Convert the lines from the one with "Click the Units input field" up to and including the one with "click(x=308, y=173)" into a Markdown table with the columns No. and Line text. Skip blank lines and omit the pictures.

Start of RECORDED INFORMATION

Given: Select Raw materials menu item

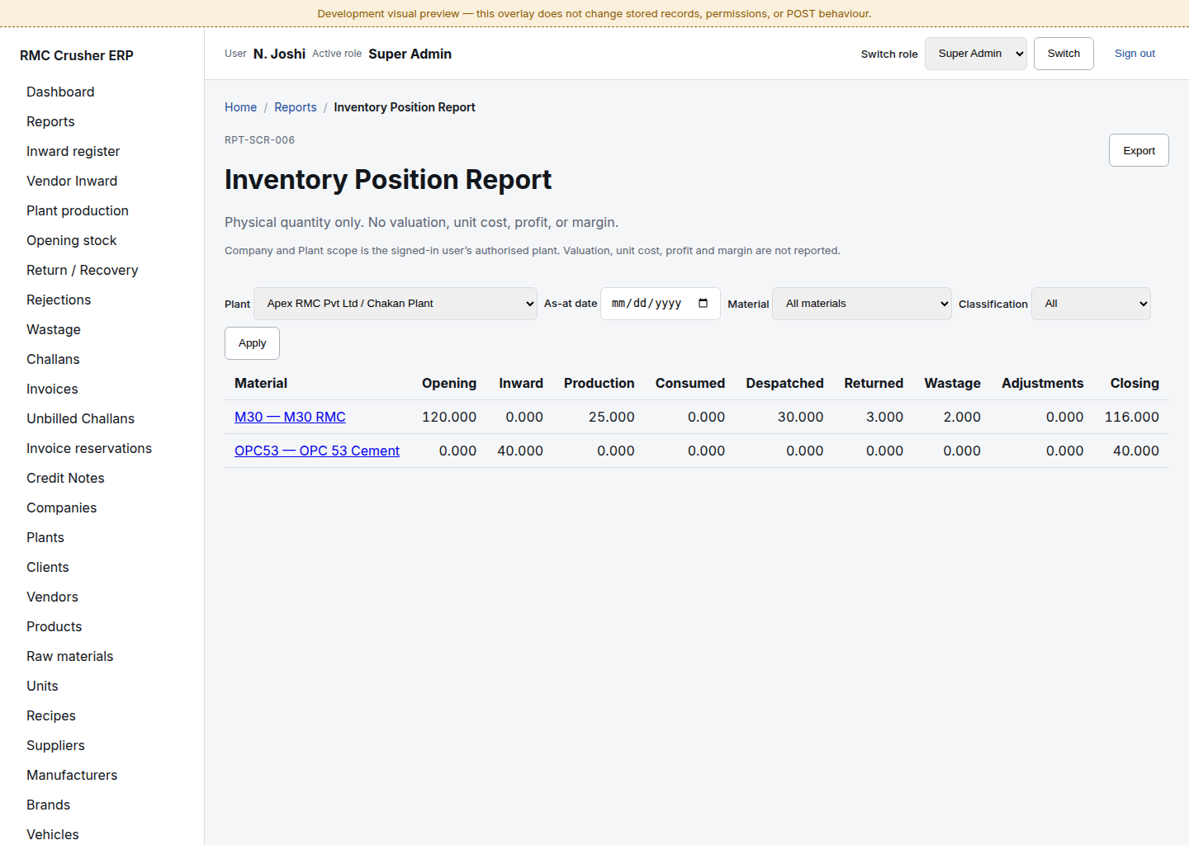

End of RECORDED INFORMATION
Start of RECORDED INFORMATION

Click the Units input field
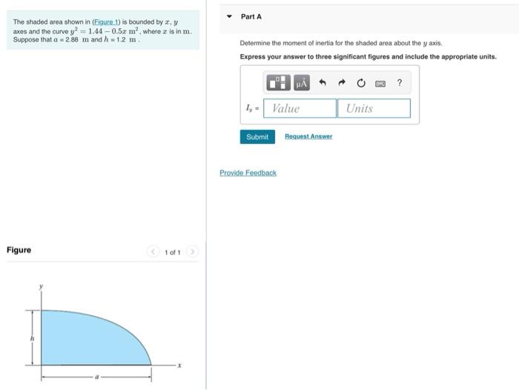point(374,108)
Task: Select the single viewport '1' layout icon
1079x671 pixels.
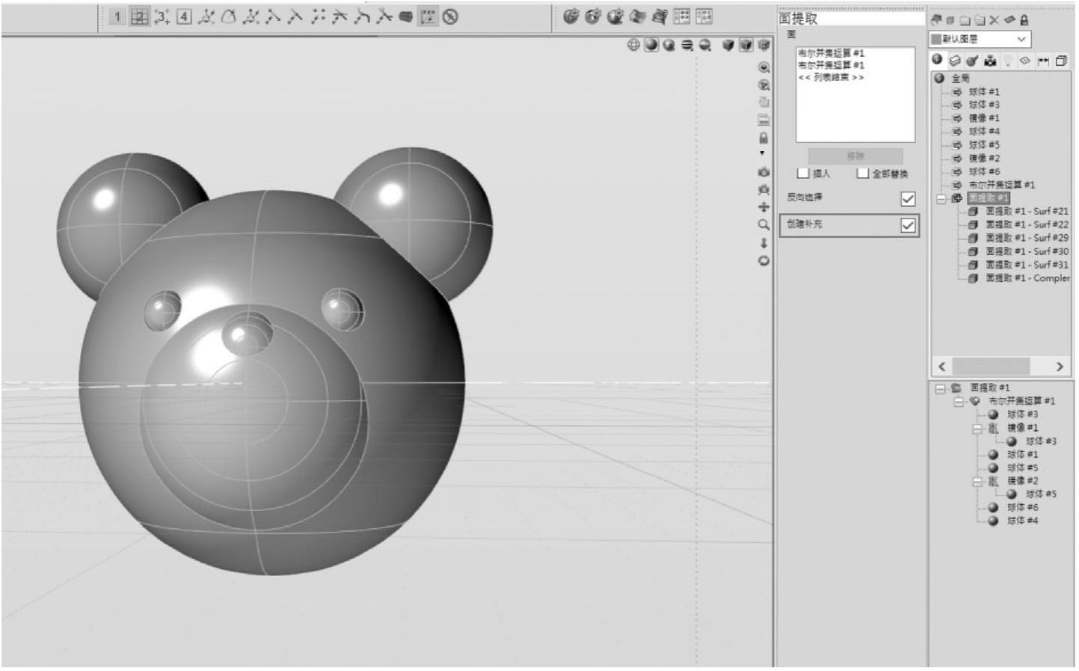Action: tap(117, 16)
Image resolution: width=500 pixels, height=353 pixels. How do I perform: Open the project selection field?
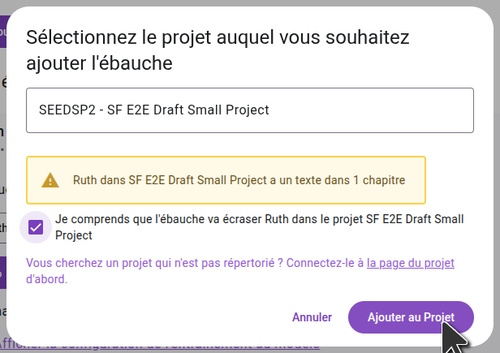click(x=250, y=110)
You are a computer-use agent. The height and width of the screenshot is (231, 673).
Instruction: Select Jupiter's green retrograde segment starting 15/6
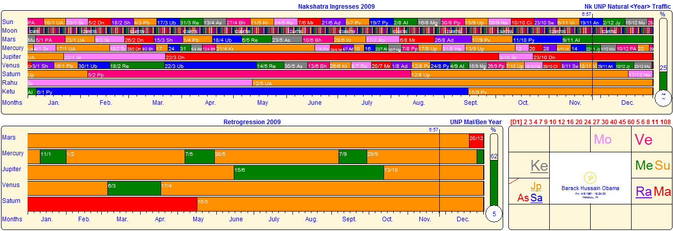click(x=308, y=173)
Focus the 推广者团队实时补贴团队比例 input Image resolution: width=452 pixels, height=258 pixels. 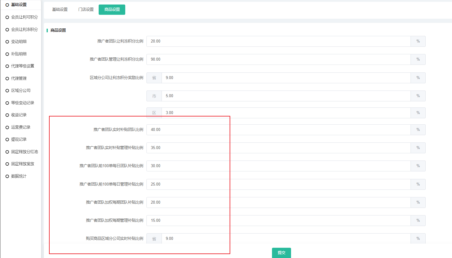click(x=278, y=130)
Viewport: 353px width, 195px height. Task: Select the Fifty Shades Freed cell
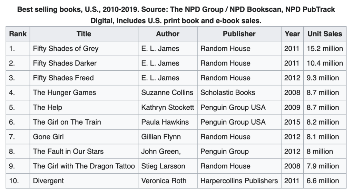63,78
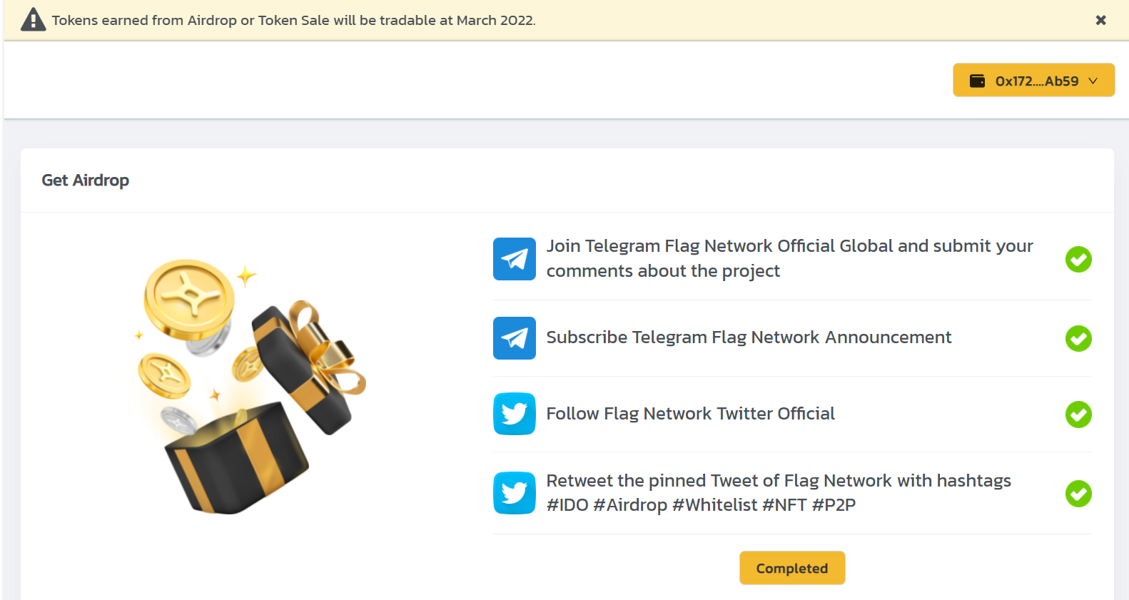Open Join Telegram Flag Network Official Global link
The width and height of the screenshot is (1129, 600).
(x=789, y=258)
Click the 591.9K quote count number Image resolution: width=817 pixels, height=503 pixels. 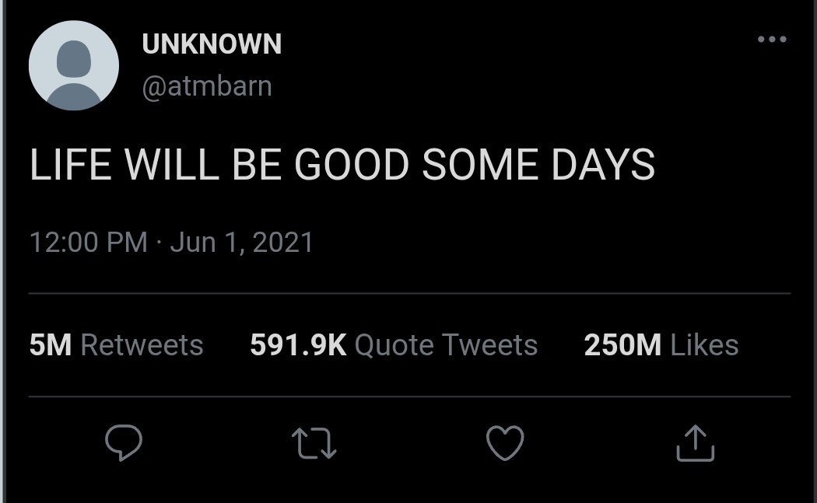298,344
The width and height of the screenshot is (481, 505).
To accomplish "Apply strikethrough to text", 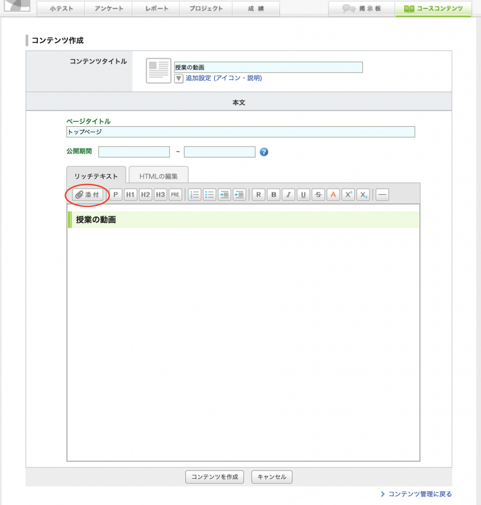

End of RECORDED INFORMATION

THE REPLY |
| No. | Line text |
|---|---|
| 1 | Click the Units input field |
| 2 | point(374,108) |
| 3 | Task: Select the single viewport '1' layout icon |
| 4 | 1079x671 pixels. |
| 5 | Action: tap(117, 16) |
| 6 | Image resolution: width=500 pixels, height=353 pixels. How do I perform: Open the project selection field? |
| 7 | click(x=250, y=110) |
| 8 | You are a computer-use agent. The height and width of the screenshot is (231, 673). |
| 9 | Instruction: Select Jupiter's green retrograde segment starting 15/6 |
| 10 | click(x=308, y=173) |